Pitchers tend to be babied too much. Last month, Pirate starter Bob Walk caught the first pop-up of his seven-year career. Why? Largely because of baseball's silly tradition of not letting pitchers go after pop-ups, even if an infielder has to dive across the mound to make the play.
Most pitchers are told to forget about hitting when they turn pro, even though they may be better batters than some nonpitchers. Honeycutt believes that if he had continued to practice batting after he moved from the National League to the Mariners in 1977, he might have become a two-way player in the majors. Sanderson is skeptical. "I don't think it can be done," he said recently. "There's a tremendous difference between being a good athlete and being a good pitcher."
As Sanderson spoke, Canseco was standing nearby.

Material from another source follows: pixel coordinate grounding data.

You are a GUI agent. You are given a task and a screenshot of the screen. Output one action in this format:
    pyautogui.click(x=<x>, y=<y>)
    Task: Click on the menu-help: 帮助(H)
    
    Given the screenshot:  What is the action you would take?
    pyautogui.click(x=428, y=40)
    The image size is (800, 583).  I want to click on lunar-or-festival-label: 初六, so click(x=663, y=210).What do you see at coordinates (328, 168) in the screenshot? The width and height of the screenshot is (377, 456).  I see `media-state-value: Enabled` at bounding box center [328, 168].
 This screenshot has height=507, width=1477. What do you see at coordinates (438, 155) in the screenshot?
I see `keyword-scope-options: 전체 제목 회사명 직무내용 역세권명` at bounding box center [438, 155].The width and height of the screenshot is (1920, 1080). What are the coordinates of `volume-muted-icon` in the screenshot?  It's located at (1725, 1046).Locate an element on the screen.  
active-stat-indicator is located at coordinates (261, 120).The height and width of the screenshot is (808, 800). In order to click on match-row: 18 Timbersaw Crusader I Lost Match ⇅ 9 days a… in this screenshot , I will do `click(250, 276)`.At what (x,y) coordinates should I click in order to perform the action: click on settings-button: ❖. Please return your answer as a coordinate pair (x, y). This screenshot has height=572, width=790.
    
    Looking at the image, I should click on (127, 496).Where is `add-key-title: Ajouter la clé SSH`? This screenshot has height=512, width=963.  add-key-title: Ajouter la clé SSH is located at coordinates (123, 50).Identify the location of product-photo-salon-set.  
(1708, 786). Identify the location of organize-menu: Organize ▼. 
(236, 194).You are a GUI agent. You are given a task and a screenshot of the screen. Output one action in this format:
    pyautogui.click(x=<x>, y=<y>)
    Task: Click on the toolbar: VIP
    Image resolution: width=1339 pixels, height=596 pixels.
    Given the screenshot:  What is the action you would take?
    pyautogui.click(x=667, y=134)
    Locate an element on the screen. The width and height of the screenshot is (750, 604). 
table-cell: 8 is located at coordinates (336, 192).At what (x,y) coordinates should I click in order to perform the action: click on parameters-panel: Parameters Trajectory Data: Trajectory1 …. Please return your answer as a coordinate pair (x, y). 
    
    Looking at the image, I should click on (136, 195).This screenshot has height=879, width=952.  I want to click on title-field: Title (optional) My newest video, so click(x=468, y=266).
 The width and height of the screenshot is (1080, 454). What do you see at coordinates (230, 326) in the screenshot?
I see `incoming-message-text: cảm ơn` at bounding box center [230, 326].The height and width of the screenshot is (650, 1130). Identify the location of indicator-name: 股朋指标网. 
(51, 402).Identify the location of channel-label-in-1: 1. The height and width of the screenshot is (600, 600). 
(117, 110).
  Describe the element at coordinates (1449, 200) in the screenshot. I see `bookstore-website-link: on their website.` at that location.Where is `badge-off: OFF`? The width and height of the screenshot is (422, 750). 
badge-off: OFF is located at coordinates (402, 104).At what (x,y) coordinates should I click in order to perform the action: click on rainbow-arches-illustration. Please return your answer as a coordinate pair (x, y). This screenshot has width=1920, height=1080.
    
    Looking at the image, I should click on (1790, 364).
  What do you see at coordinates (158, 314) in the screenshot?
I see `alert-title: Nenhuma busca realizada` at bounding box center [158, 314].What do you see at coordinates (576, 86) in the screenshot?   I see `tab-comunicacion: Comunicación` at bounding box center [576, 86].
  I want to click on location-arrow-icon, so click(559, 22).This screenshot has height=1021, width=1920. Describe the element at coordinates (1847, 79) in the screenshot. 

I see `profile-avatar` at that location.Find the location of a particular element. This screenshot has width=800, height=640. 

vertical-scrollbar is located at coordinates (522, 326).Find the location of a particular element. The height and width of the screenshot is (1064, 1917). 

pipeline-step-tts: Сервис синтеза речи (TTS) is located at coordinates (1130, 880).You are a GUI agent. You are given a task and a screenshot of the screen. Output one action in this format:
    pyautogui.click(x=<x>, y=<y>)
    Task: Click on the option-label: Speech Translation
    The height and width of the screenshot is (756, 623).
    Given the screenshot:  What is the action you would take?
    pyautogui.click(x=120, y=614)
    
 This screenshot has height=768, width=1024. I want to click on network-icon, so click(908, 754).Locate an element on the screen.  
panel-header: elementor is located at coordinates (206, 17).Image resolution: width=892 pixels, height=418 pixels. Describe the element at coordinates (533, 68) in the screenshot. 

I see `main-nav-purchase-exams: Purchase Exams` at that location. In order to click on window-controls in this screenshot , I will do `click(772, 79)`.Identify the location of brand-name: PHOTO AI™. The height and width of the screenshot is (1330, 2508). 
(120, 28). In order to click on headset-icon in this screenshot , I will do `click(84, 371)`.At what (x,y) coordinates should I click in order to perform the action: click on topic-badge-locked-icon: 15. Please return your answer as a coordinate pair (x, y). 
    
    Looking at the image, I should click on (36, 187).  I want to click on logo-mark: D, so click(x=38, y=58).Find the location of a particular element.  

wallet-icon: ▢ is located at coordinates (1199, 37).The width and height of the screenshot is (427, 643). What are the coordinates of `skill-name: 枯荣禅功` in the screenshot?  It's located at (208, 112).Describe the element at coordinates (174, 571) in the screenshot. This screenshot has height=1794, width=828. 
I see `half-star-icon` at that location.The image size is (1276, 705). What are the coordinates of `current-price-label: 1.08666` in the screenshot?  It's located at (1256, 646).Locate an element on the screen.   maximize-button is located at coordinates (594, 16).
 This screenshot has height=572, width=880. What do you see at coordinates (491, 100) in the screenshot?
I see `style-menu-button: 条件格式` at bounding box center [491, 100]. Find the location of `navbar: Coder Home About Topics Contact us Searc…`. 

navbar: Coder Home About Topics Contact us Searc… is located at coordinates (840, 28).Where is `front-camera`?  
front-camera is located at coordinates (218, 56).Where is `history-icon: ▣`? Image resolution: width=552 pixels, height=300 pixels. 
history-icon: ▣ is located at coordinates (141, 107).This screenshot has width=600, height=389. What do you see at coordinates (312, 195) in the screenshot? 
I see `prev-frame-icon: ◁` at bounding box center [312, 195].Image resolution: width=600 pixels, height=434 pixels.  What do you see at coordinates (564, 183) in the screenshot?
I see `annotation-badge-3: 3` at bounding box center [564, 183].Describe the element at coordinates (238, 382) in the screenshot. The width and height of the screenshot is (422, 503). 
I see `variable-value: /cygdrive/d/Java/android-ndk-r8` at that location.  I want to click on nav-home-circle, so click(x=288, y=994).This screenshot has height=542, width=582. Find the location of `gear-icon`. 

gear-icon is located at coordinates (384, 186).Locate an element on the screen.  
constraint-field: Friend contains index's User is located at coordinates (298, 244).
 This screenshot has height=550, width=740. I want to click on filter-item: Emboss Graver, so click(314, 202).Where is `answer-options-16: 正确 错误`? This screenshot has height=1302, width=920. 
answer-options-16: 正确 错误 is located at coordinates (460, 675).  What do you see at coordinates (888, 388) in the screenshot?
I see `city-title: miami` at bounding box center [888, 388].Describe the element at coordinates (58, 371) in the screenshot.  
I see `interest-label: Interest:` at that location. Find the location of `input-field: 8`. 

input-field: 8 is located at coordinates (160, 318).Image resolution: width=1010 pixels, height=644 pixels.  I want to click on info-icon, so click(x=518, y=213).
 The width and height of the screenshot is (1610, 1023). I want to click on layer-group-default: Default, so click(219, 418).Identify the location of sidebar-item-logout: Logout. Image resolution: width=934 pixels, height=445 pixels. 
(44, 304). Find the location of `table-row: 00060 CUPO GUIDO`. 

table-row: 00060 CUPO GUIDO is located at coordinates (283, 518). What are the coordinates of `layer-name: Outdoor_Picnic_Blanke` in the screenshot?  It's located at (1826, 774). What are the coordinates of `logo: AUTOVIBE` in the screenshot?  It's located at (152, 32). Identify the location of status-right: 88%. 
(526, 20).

Could he be a two-way player? "Yes," Canseco replied. "In the future, I can see it: 40 homers, 40 steals, 20 wins."
Funny. Now, seriously.
"I'm serious," said Canseco. "I could."
Padres catcher Benito Santiago is off to a hot start. As of Sunday, he was second in the National League in batting, with a .380 average, and his defense has never been better. Santiago underwent a rigorous conditioning program in the off-season, but more important, he has a new attitude.
In his first four seasons, Santiago was perceived as moody, uncommunicative and selfish. He was also an undisciplined hitter, and in 1989, he became the first catcher to lead the majors in errors three years in a row. All that's history now. For the first time in his five-year career, Santiago spent the winter in San Diego instead of his native Puerto Rico, and that helped him become more acclimated to his adopted city. He started seeing a psychologist as well. "I've improved myself in every way," says Santiago. "I had put too much pressure on myself. I've learned how to relax my mind. My mind is finally clean."
Santiago credits teammate Jack Clark, whom he calls "a great man," for helping him achieve inner peace. Clark says that all he told Santiago was to be less critical of himself and to realize that even on a bad day, he's better than most players. "Most guys," Clark adds, "can't do what he can do."